Depuis 2018, deux spécialités de buprénorphine d’action prolongée dépôt (hebdomadaire et/ou mensuelle) sont disponibles dans le monde. Une troisième spécialité implantable (semestrielle) est également disponible dans certains pays.

L’Australie est le premier pays à disposer des deux spécialités dépôt et dispose donc du plus grand recul d’utilisation.

En France, nous ne disposons que d’une spécialité dépôt : le Buvidal®. Cette spécialité est réservée aux CSAPA et services hospitaliers avec administration par un professionnel de santé. Si cette spécialité est commercialisée, l’absence de prise en charge financière ou de budget dédié réduit profondément son accès. Ainsi, faute de moyen, cette galénique n’est pas proposée aux patients qui pourraient en bénéficier.

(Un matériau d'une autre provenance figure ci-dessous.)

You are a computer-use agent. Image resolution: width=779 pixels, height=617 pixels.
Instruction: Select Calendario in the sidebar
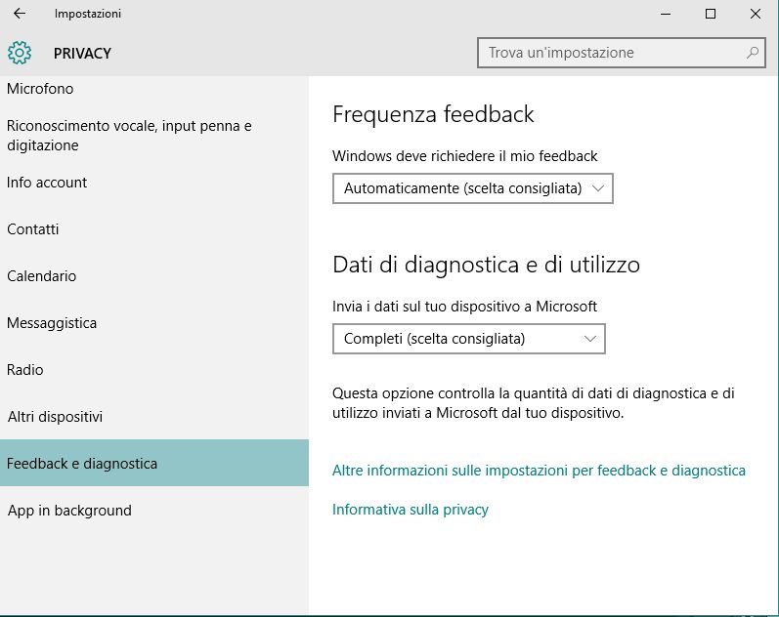41,276
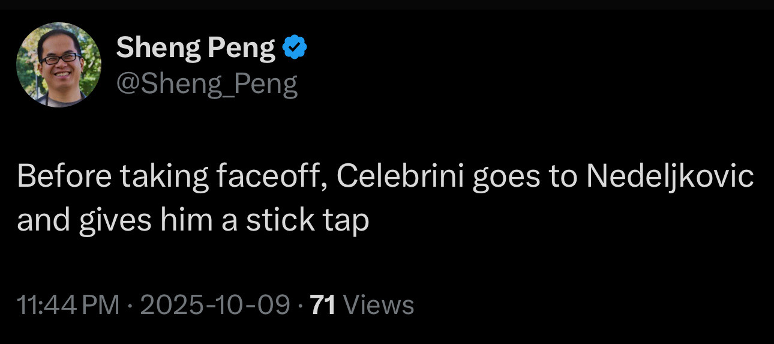Click the 2025-10-09 post date

pyautogui.click(x=215, y=305)
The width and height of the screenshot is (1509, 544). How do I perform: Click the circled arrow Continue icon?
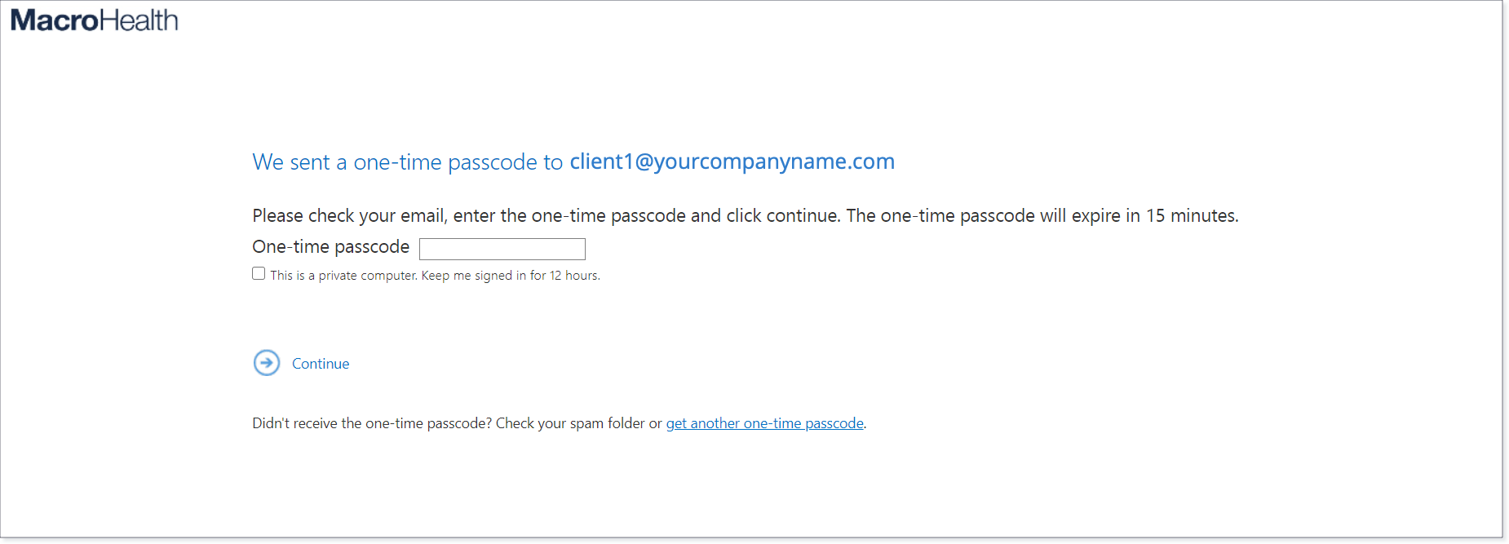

Ici, l’objectif est de présenter les résultats de l’essai australien sur une forme d’action prolongée pour voir l’intérêt ou non de cette galénique. Les résultats concernent une spécialité non disponible en France mais il est intéressant de voir ce qu’apporte ce type de galénique, plus que la spécialité en elle-même pour se faire une idée.

Introduction :

Les médicaments de substitution (MSO) que sont la méthadone et buprénorphine sont efficaces pour réduire les consommations illicites d’opioïdes, les dommages, les infections, les activités criminelles, les décès…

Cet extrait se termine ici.